I usually assume when Europeans complain about American beers, they just are complaining about our “domestic” beers like Bud Light, Coors, PBR, etc. which makes sense, they are our bottom shelf beers.
I recently chatted with someone at a party who said “no, all American beers are bad” including microbrewery beers.
I’ve never been to Europe so I wouldn’t know, but I do like my Left Handed Milk Stout, NWPAs, and hell even the hipstered out IPAs.
Are these what y’all are referencing?
Not as bad as American “chocolate” .
European mainstream beer isn’t anything to brag about.
That people in the Netherlands actually buy Heineken’s makes me thing that they must like skunky beer there.
Beer-drinking European living in 'Murica here. For certain styles, the US has fantastic beers available. In particular IPAs (which don’t always have to be mega hoppy!), pale ales, pilsners, amber ales, and stouts. Plenty of great choices to be found here, if you discover the right breweries. That’s key, because there are a lot breweries with imo questionable taste.
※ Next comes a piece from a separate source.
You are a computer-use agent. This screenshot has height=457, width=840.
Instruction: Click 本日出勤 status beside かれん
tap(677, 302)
What’s harder to find are good beers of other styles, such as Belgian or German beers. US breweries try, sometimes, but they aren’t succeeding.
That’s kinda the difference - local specialties mostly can’t be beaten on their own turf. Also, in America you’ve got to actually seek out the good stuff and go local, the InBev stuff is meticulously targeted at swine with no taste.
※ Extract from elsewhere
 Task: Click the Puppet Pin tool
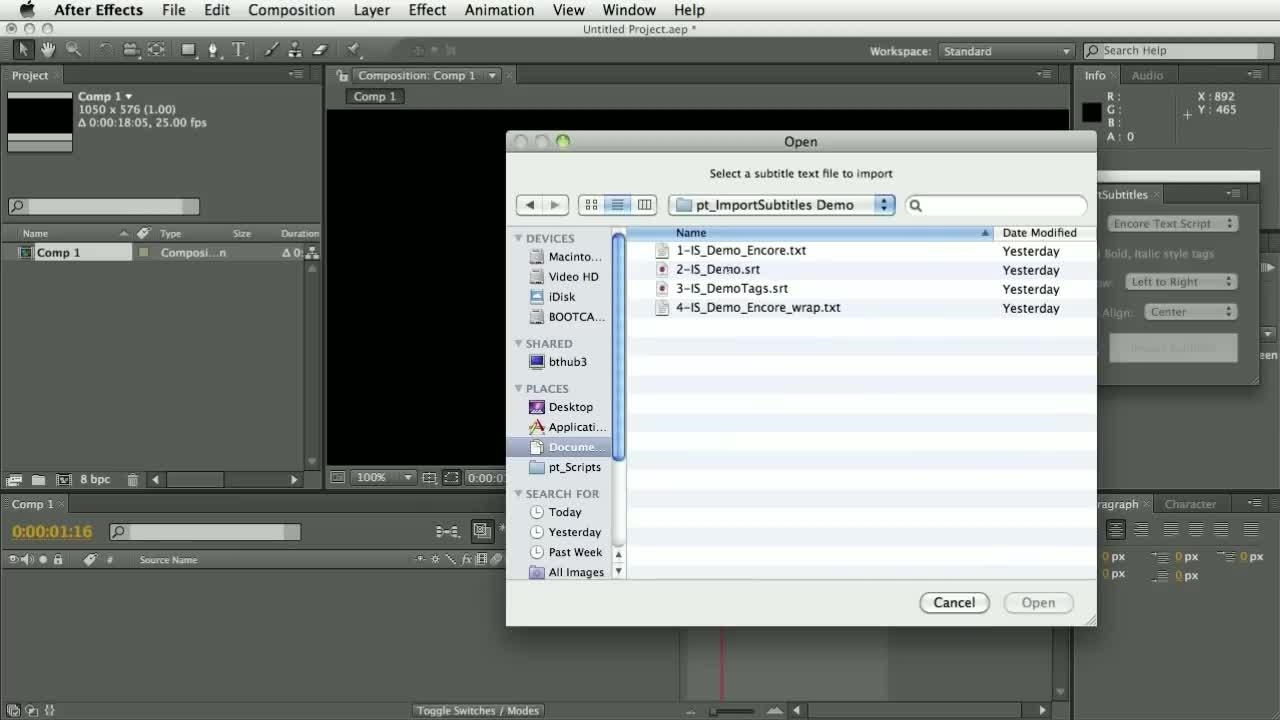tap(353, 50)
I’ll say that you’re generally right that American breweries don’t do Belgian beers perfectly always, but there are a handful that are great. The thing about craft brewing is you have to go around and try new things. There’s so many options, and most are mediocre at best. However, with there being so many options, a small few nail certain things, whatever that may be.
I’m particularly fond of Belgian beers and my partner is fond of German beers. They’re of course not as good in America as the real thing, but there are definitely some solid options. In fact that’s what I will say is nice about American beers: you can find something decent of any style of beer you can imagine, and some truly excellent ones in a handful of styles as you mentioned already.
The Belgian and German styles are largely ignored by the national breweries, but a lot of more local or regional microbreweries are crushing it when it comes to them.
This is the correct answer. Pacific Northwest microbrew is awesome for many styles. But not German/Belgian style beers - you guys haven’t figured them out yet. The big nationally distributed beers like coors and bud are basically horse urine.
I live in Europe, but was an expert taste panelist at New Belgium Brewing in the US when I lived there.
Lefthand Milk Stout Nitro is a great beer.
There’s a lot of good beer all over the world (okay, much of it anyway). Quality has a LOT more to do with freshness, cleanliness, and lack of dissolved oxygen in the beer. You can also find bad beer most anywhere. Don’t let someone making silly blanket statement get ya down.
I will just go ahead and contradict myself by making a blanket statement that the low end of food is just better in most of the EU cuz of how much stricter the rules are. From McDonald’s to the grocery store, you kinda can’t get “terrible” food.
Love that you randomly called out left hand and new Belgium. Good name drops 💜
New Belgium is amazing.
1554 is one of my favorites, and I introduced my friend to the Voodoo ranger series and that’s how he left the land of domestic beers.
Thank you for your service. 🫡
1554 is one of the GOATs of beer
Ooh I haven’t had the porter in a while actually… go Colorado!
Wow, care to tell us more about New Belgium?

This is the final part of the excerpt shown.